**Problem to solve:** Please give the lines below again exactly as they stand, from the one that contains "You are a computer-use" up to and including the one that contains "You are a GUI", leaving all pictures out.

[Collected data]
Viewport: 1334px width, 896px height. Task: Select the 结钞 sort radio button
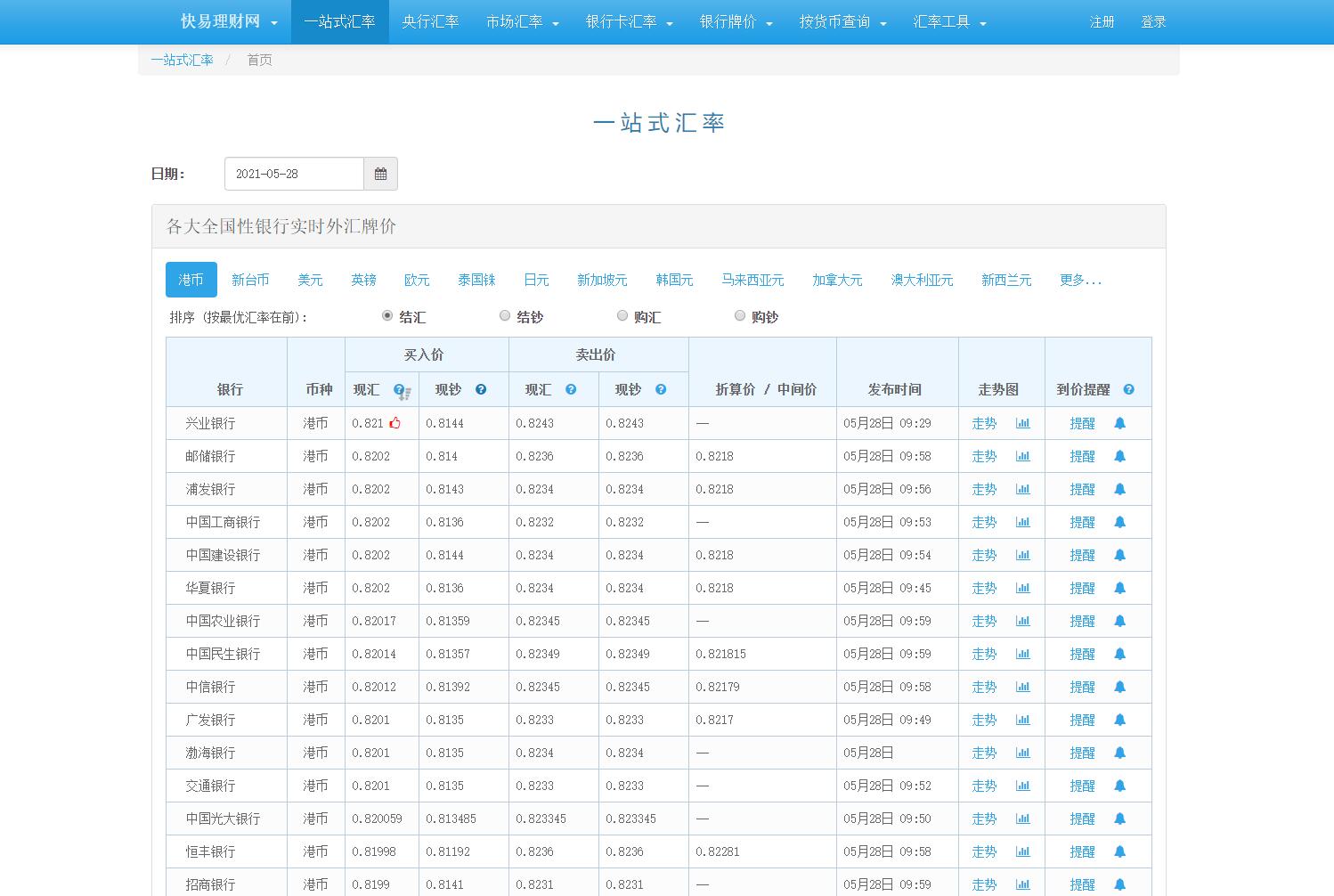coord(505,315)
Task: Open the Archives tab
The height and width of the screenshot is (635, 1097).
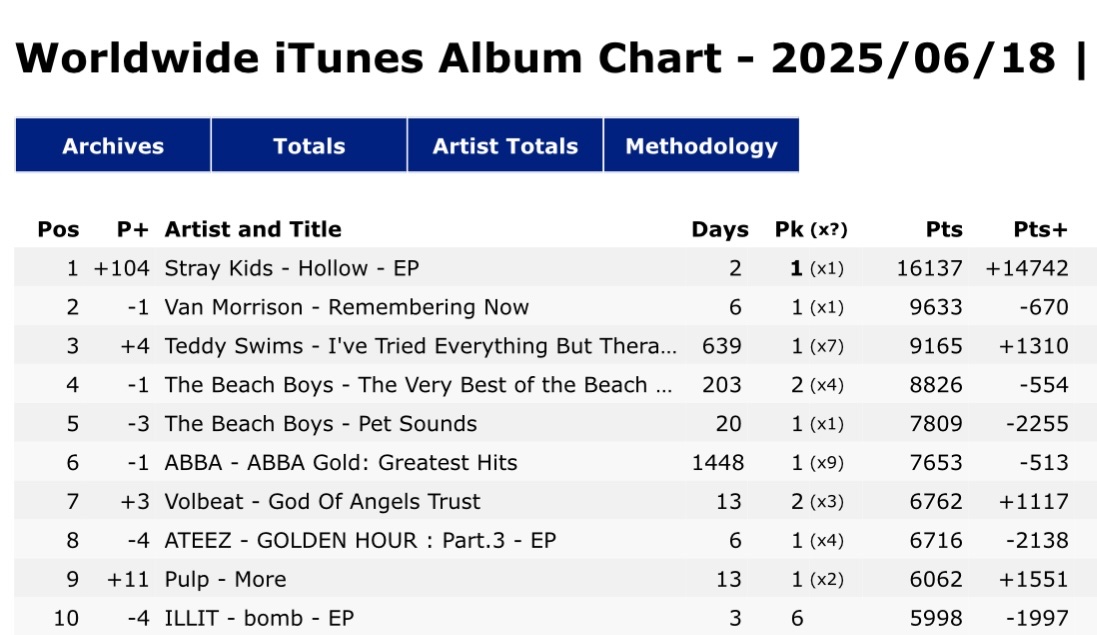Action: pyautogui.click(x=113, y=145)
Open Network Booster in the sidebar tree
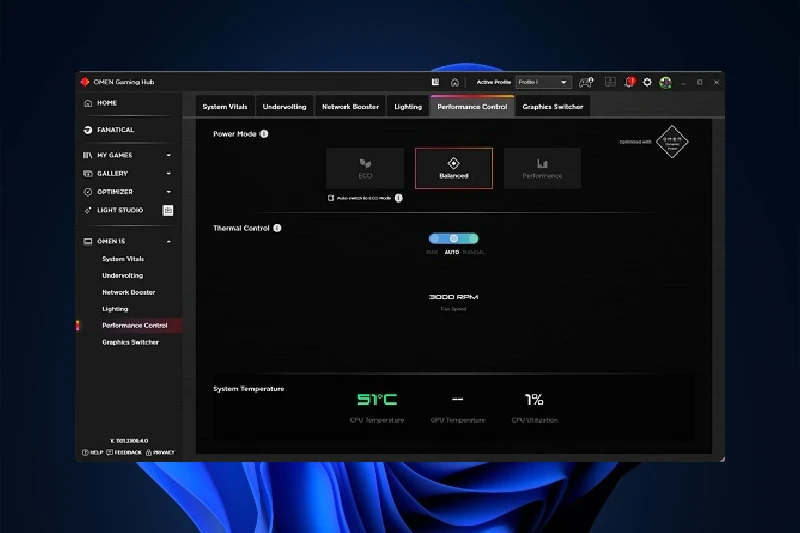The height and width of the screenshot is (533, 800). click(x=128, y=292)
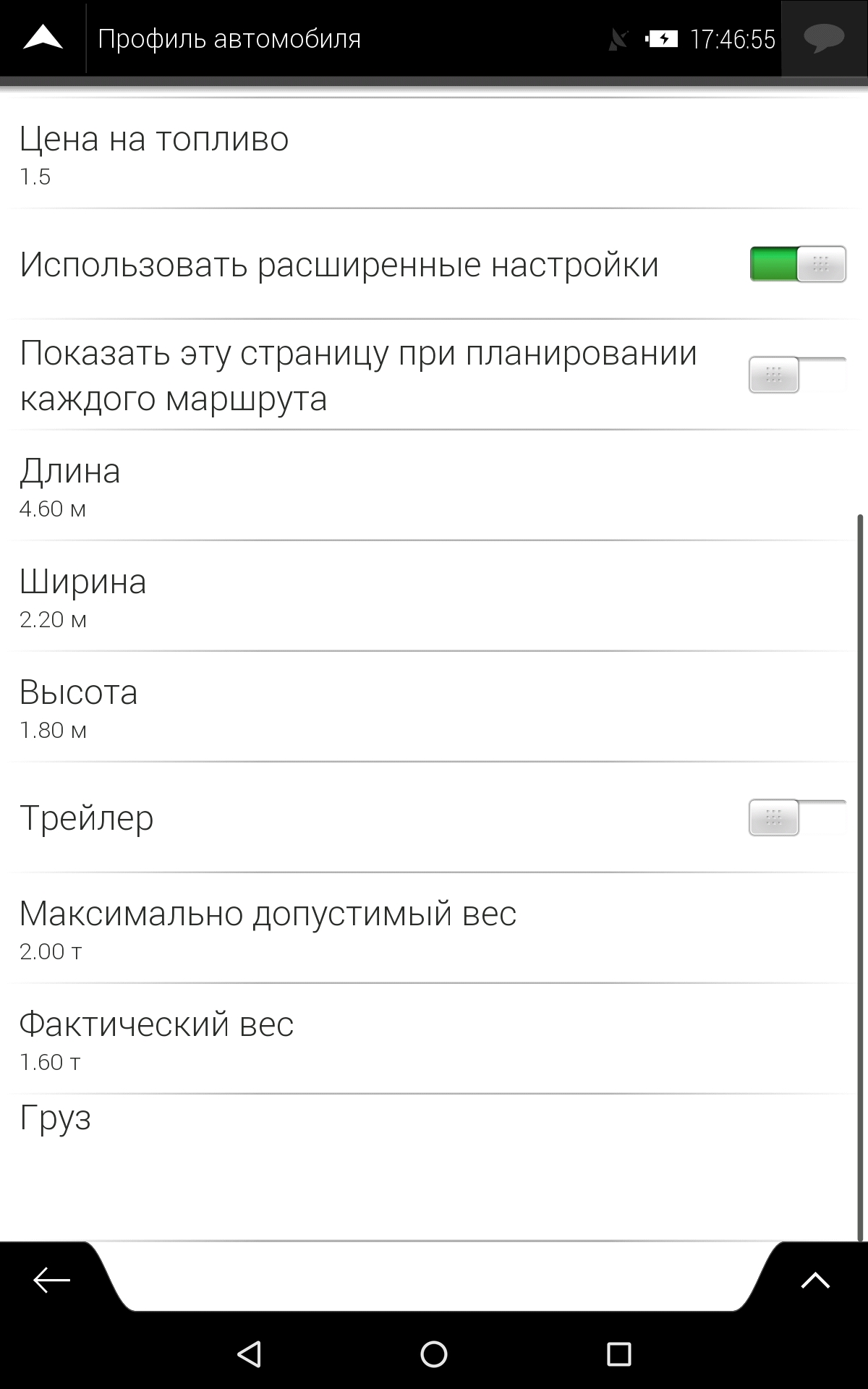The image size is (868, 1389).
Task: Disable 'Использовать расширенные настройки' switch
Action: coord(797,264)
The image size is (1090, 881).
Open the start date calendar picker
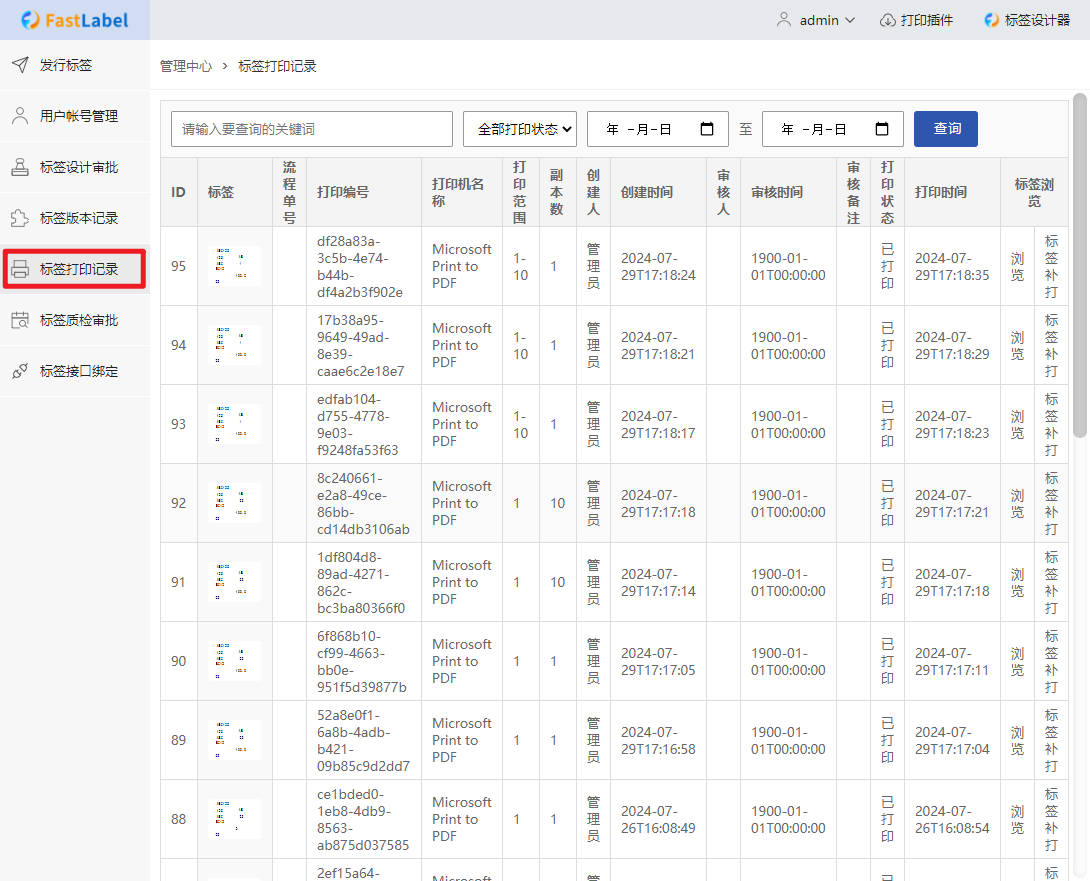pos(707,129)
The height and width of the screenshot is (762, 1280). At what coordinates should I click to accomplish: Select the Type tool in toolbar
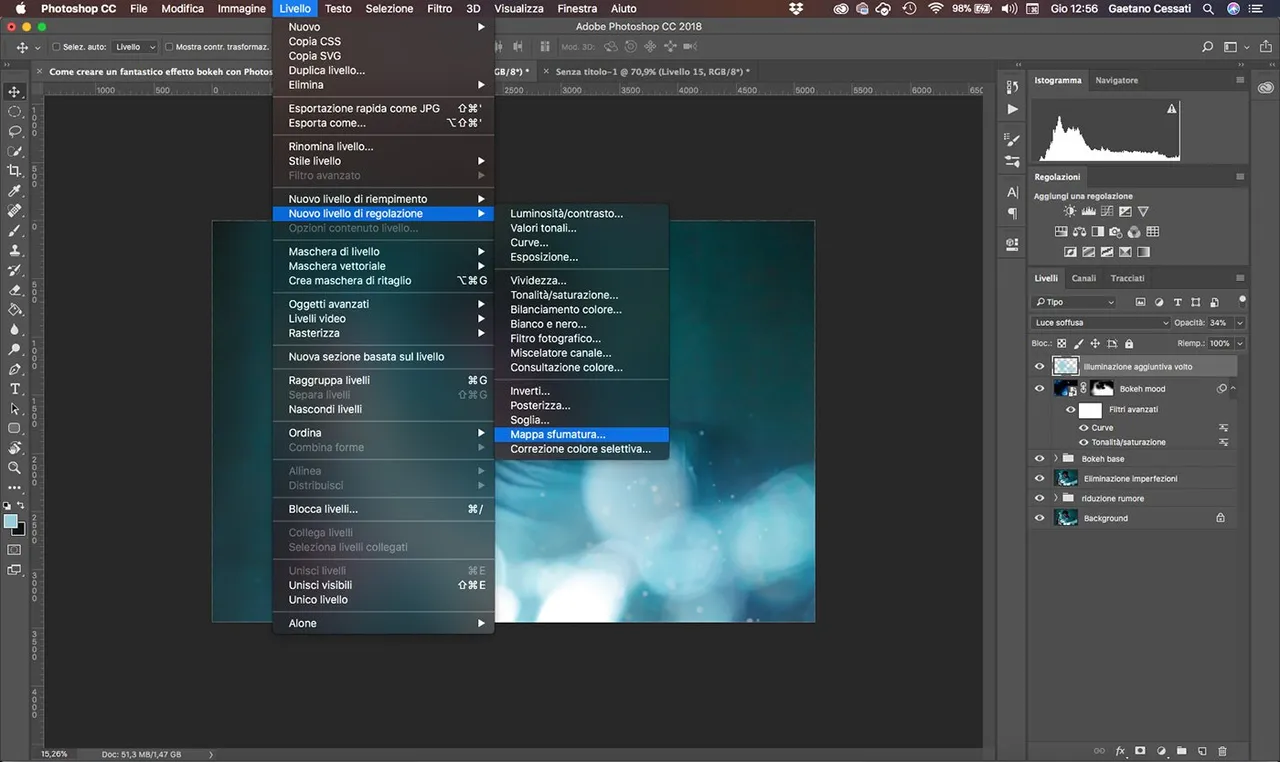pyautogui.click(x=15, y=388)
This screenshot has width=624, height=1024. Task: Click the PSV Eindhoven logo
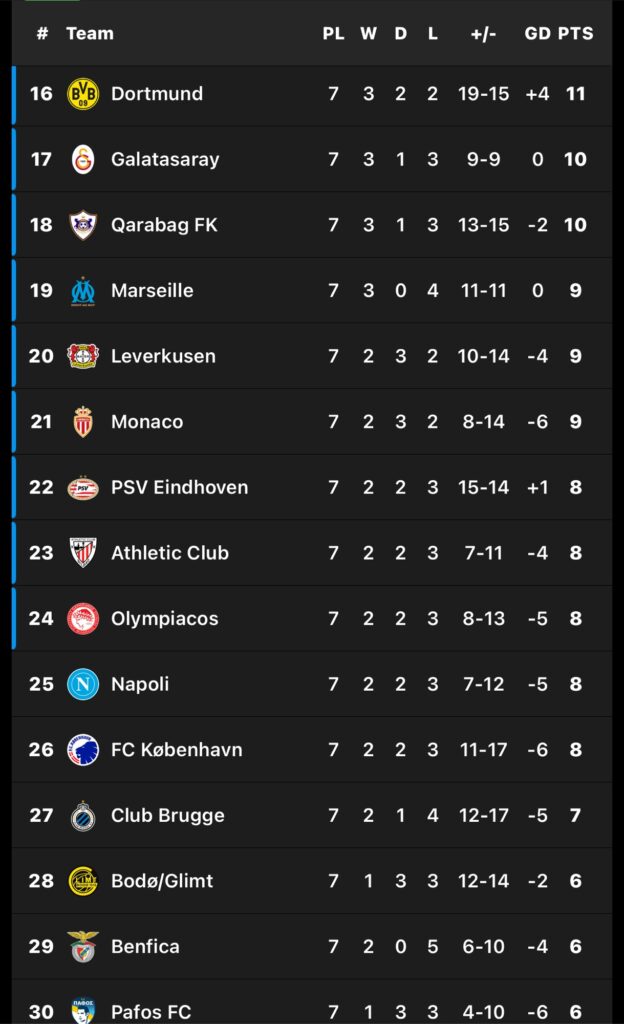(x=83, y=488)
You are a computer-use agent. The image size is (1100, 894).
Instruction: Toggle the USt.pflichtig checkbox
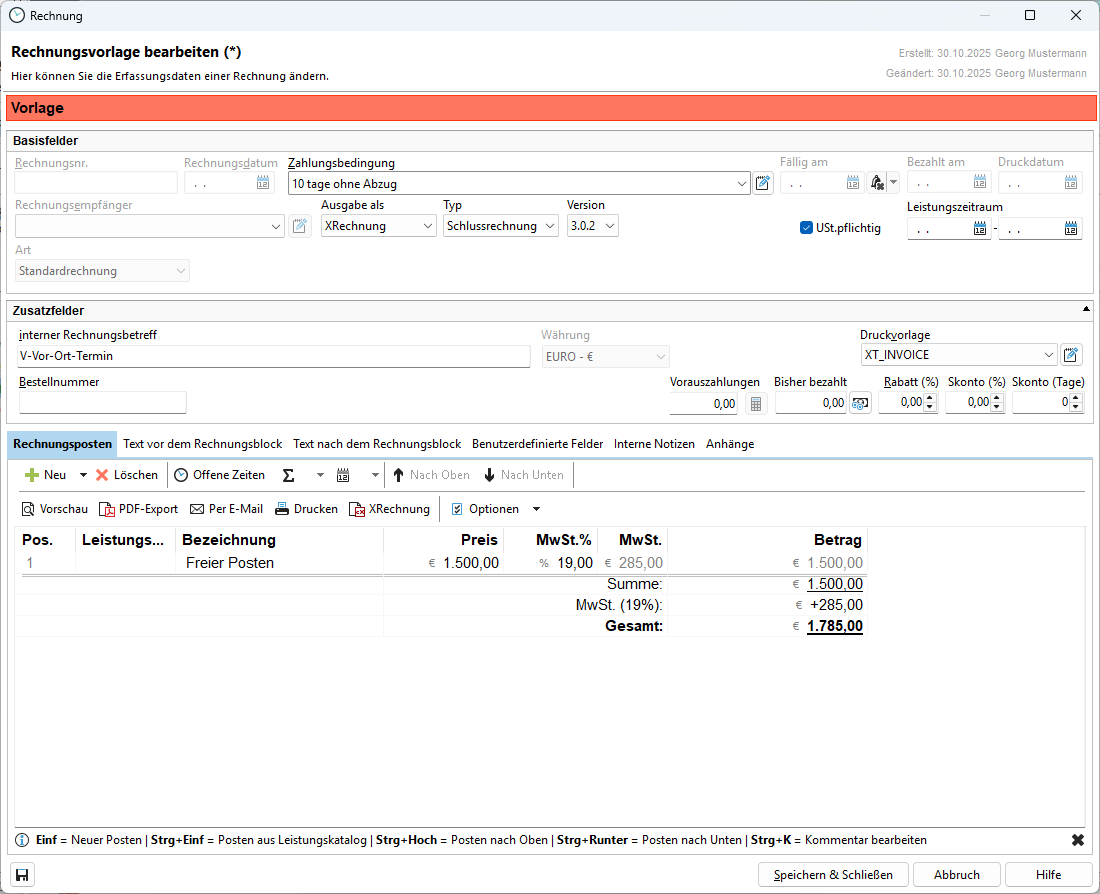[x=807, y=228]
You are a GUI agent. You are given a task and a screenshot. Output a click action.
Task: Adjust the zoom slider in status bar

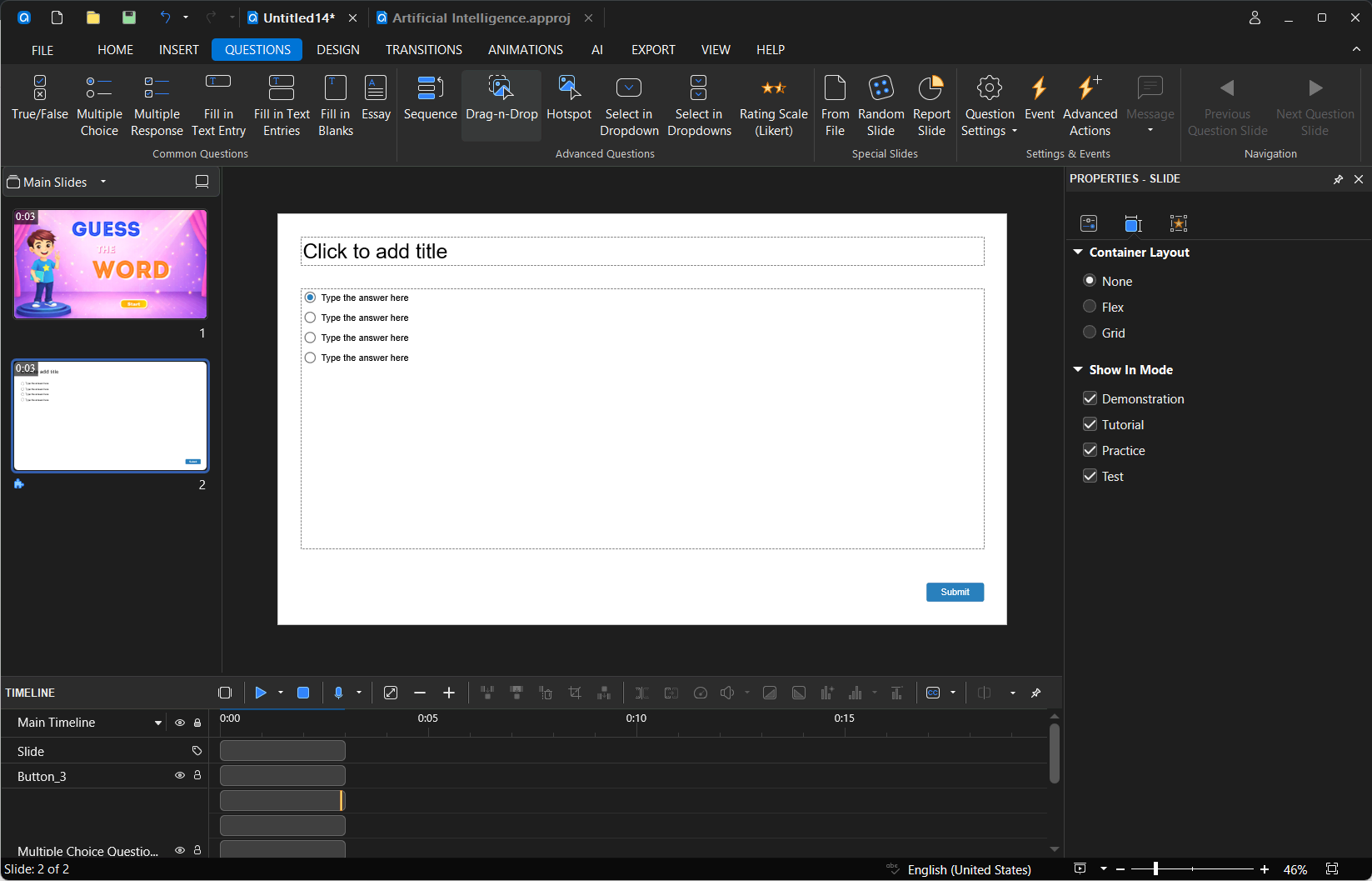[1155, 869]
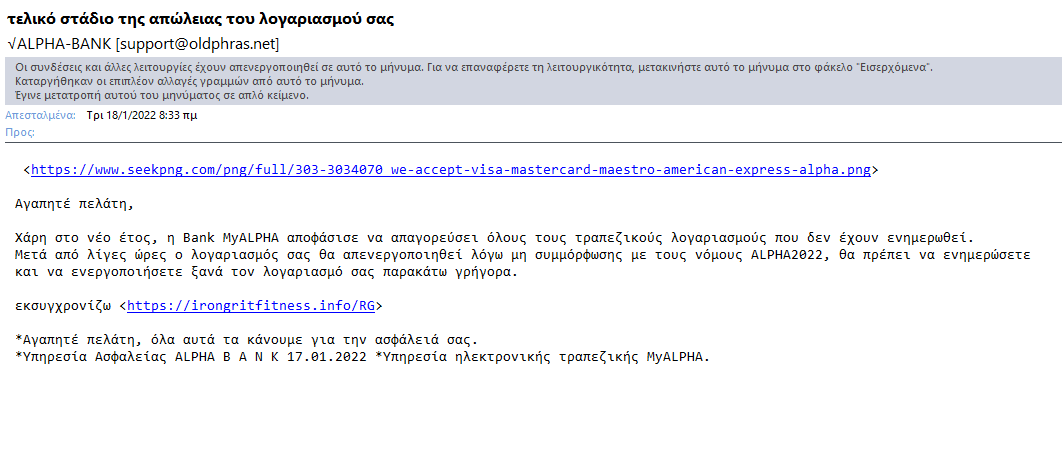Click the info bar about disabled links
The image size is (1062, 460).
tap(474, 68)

**Written answer:**
You are a computer-use agent. The image size is (1100, 894).
Instruction: Toggle the USt.pflichtig checkbox
[x=807, y=228]
You are a GUI agent. You are given a task and a screenshot. Output a click action.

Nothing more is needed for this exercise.